アメリカのCNNは、トランプ次期大統領が輸入品に一律の関税をかけるために「緊急事態」の宣言を検討している、と報じた。
トランプが検討しているのは、「国家緊急経済権限法(IEEPA)」にもとづく緊急事態宣言だという。同法は、安全保障やアメリカ経済などへの重大な脅威となる相手国にたいして、大統領が緊急事態宣言を発令し、輸出入や外国為替取引に規制をかけることができると定めるものである。
すでにトランプは、中国にたいしては、関税をさらに大幅に引き上げると脅し、同盟国をふくめてすべての国に、すべての輸入品に一律10~20%の関税をかけると脅している。さらに、グリーンランドをアメリカによこせ、とデンマークを脅し、アメリカの一つの州になれ、とカナダを脅し、メキシコ湾をアメリカ湾と呼ぶ、とメキシコを脅し、パナマ運河はアメリカがつくったものだ、とパナマを脅している。トランプをささえて自分の利害を追求するイーロン・マスクは、ドイツの極右政党「ドイツのための選択肢(AfD)」への投票を呼びかけてショルツを脅し、イギリスの右派政党を支持してスターマー首相の交代を画策している。

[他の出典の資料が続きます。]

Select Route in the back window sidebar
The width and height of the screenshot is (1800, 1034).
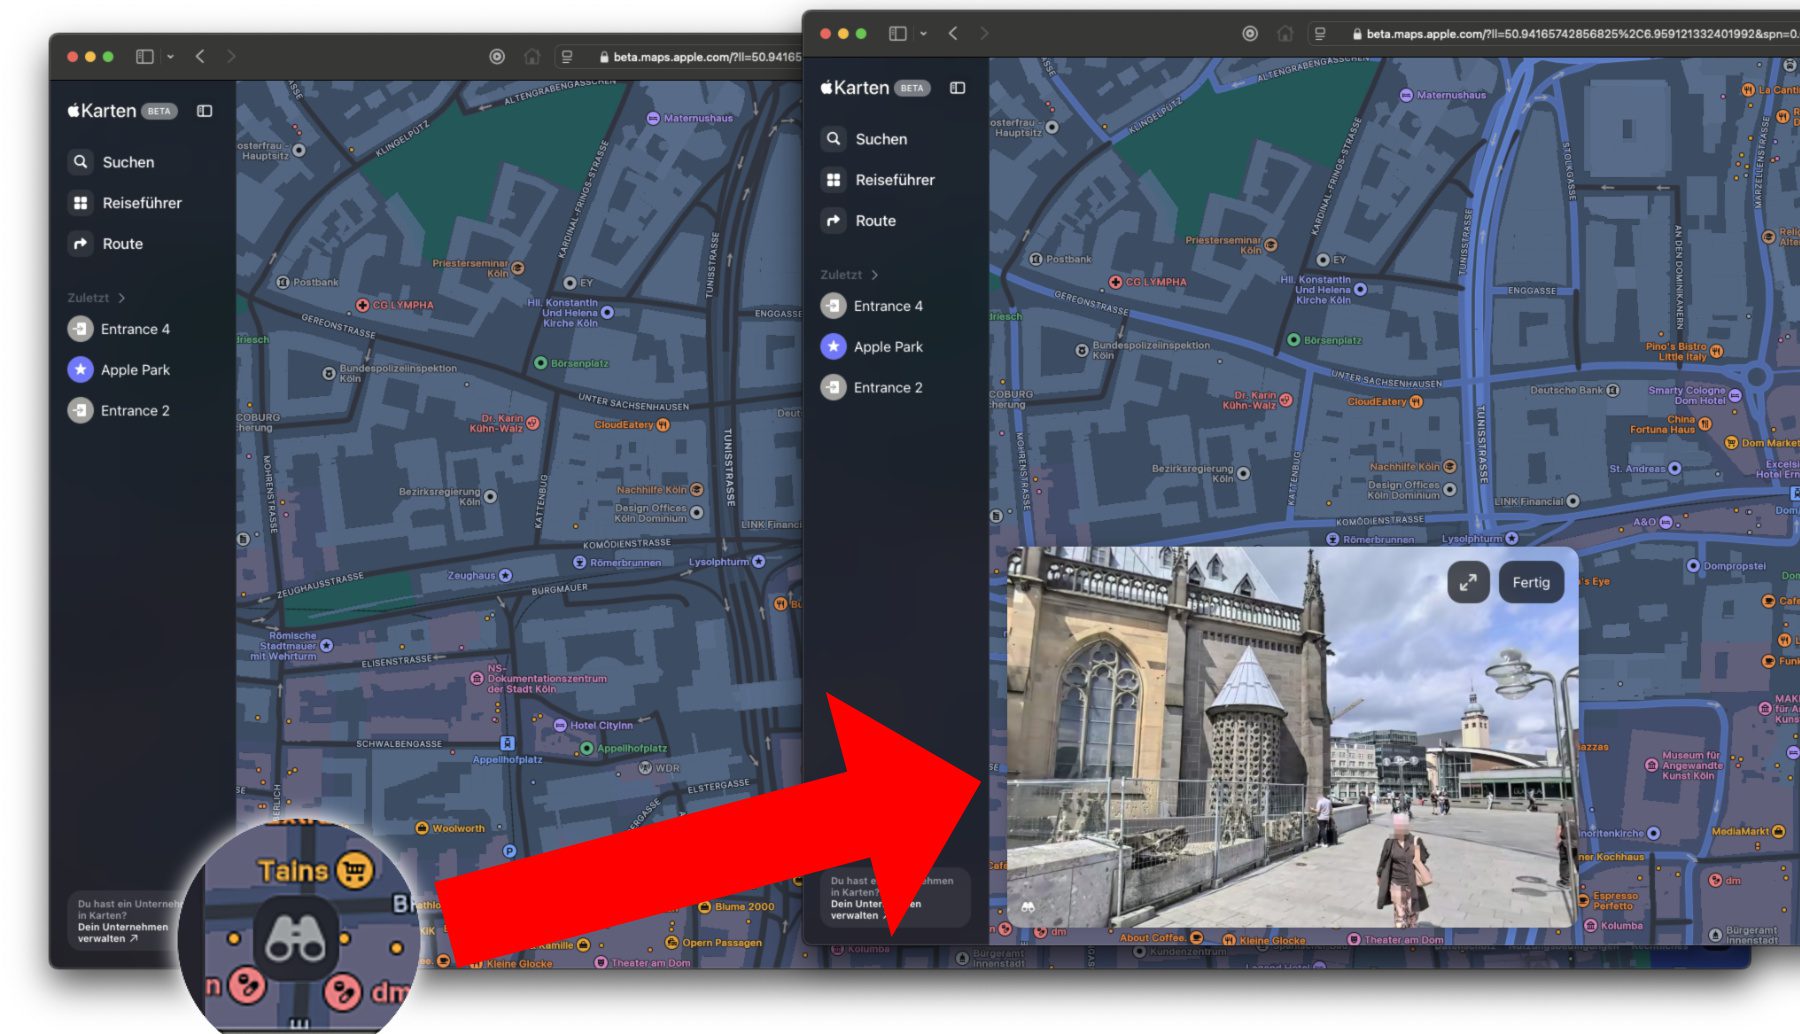click(x=122, y=244)
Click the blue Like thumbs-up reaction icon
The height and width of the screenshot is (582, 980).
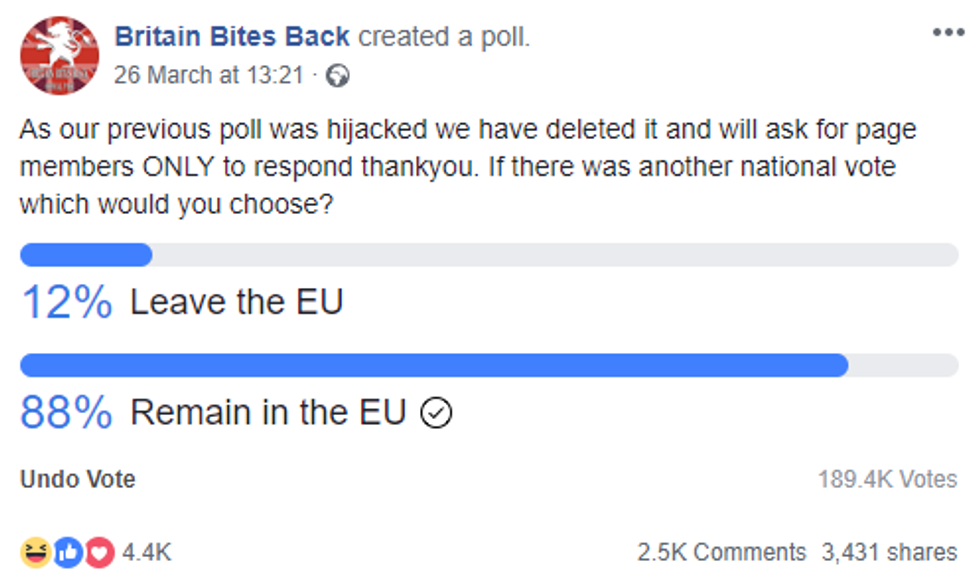[x=67, y=552]
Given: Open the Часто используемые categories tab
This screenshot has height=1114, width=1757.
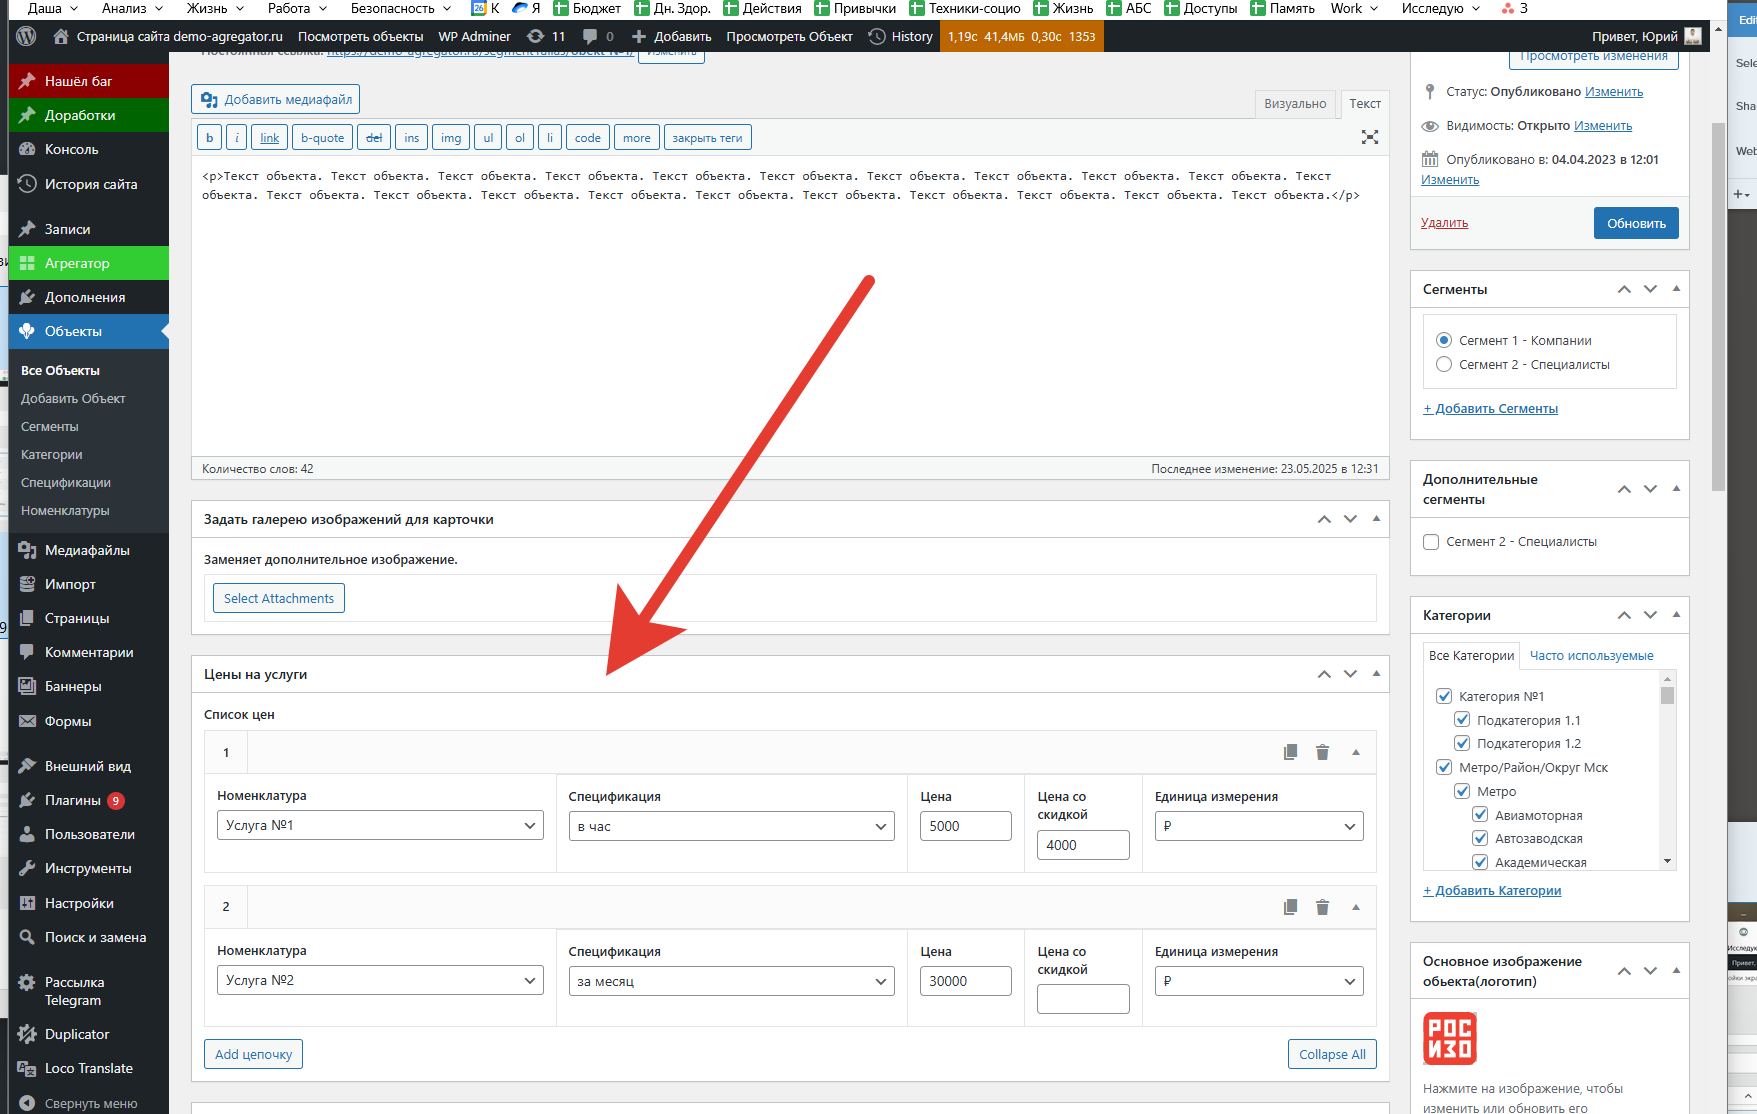Looking at the screenshot, I should pos(1591,656).
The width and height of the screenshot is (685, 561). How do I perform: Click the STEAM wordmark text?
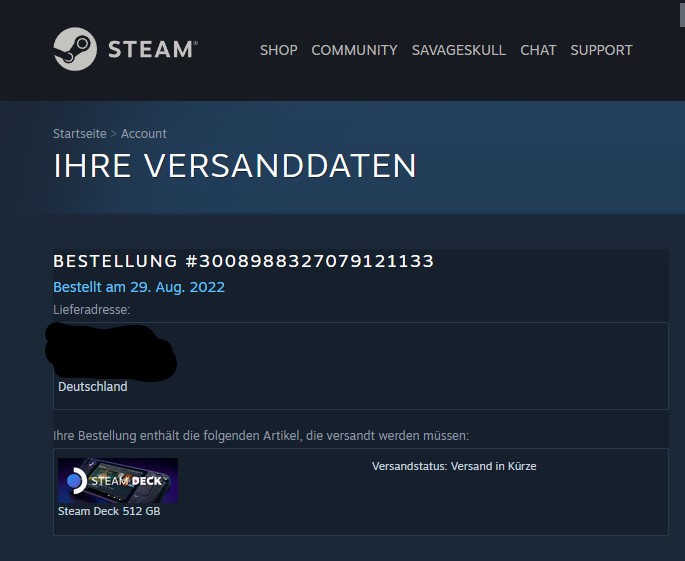[x=152, y=49]
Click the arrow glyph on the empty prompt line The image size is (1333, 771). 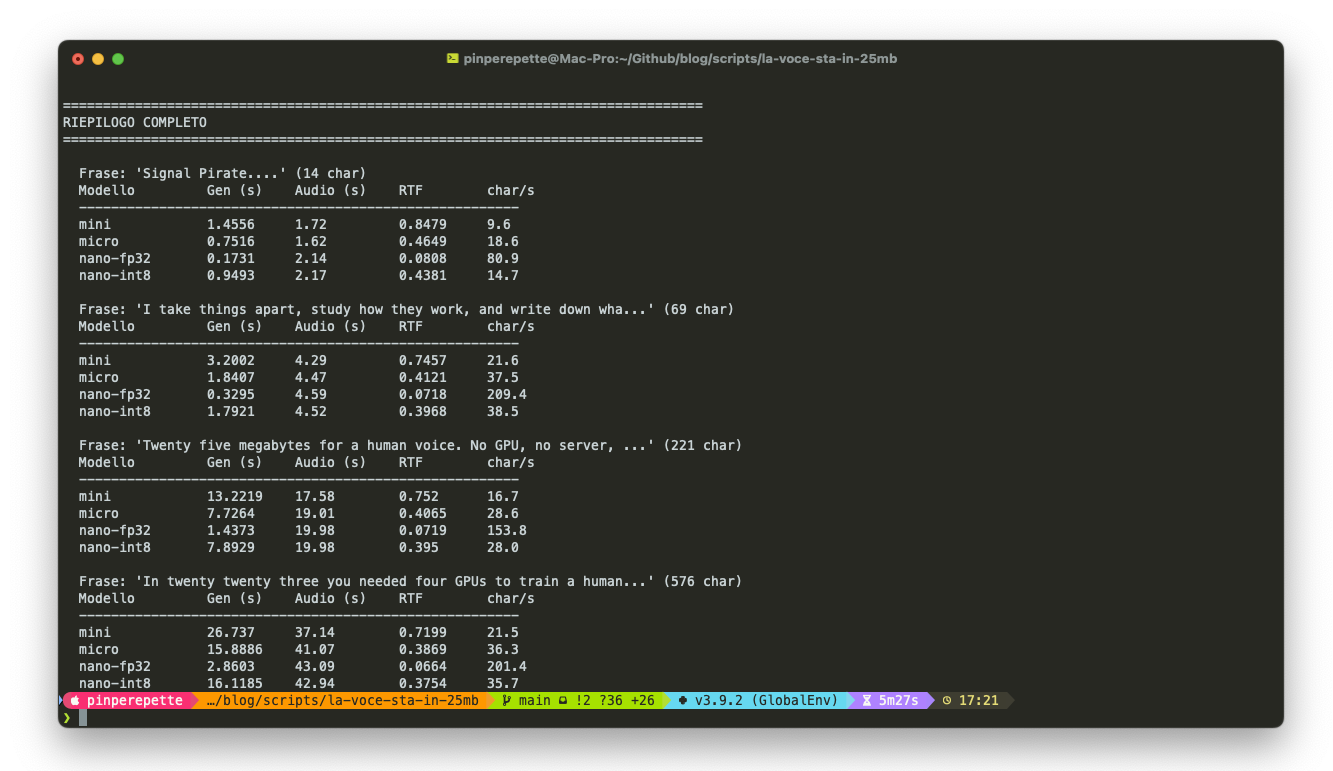click(66, 716)
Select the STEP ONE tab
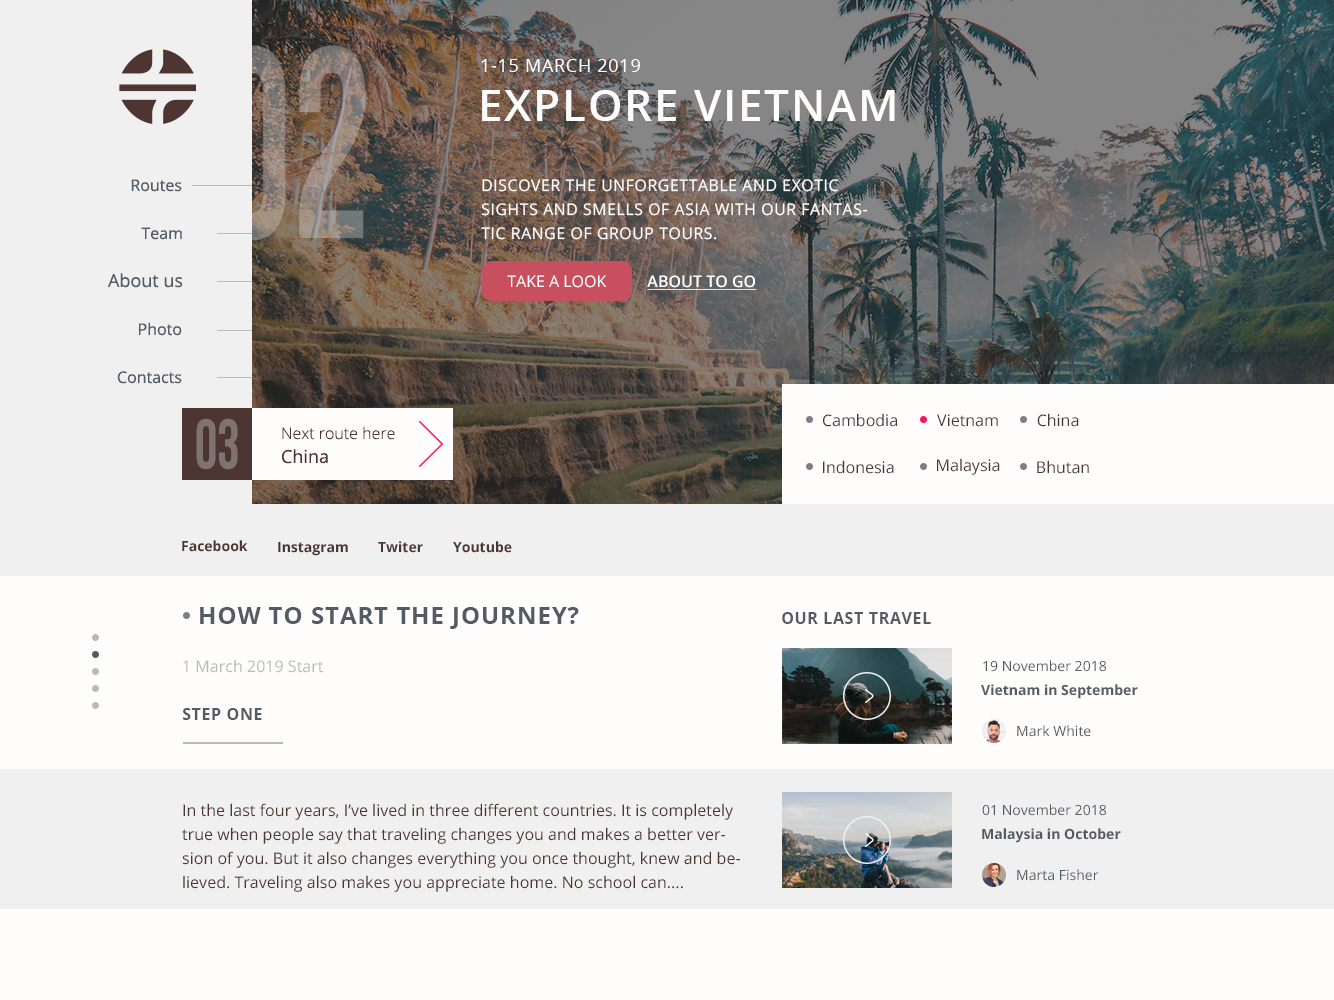 [x=222, y=714]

いままた、トランプは、「緊急事態」を宣言するぞ、と世界のすべての国の国家権力者を脅したのだ。
しかも、関税の引き上げは、トランプが、「自分はアメリカの産業を守り労働者を守るのだ」、と労働者をだます手口でもある。
関税の引き上げは、労働者にとっては消費税の引き上げと同じであり、労働者は物価高で生活苦のどん底に突き落とされるのだ。労働者たちは、アメリカ第一主義のナショナリズムをあおる、こんなトランプやイーロン・マスクにだまされてはならない。トランプと同じことを唱和する・労働組合指導部たる労働貴族どもにだまされてはならない。アメリカの労働者たちは、みずからを階級として組織してたたかおう!
全世界のあらゆる国家権力者どもは、西側の帝国主義陣営のやつらも、東側の帝国主義陣営のやつらも、そしてグローバル・サウスの諸国のやつらも、自国の独占資本家どもの利害を体現して、労働者たちの搾取を強化することによって自分たちの延命をはかっているのである。労働者たちは、みずからをプロレタリア階級として組織して自国の国家権力を打倒しよう!
全世界のプロレタリアートは、階級的に国際的に団結し、プロレタリア世界革命のためにたたかおう!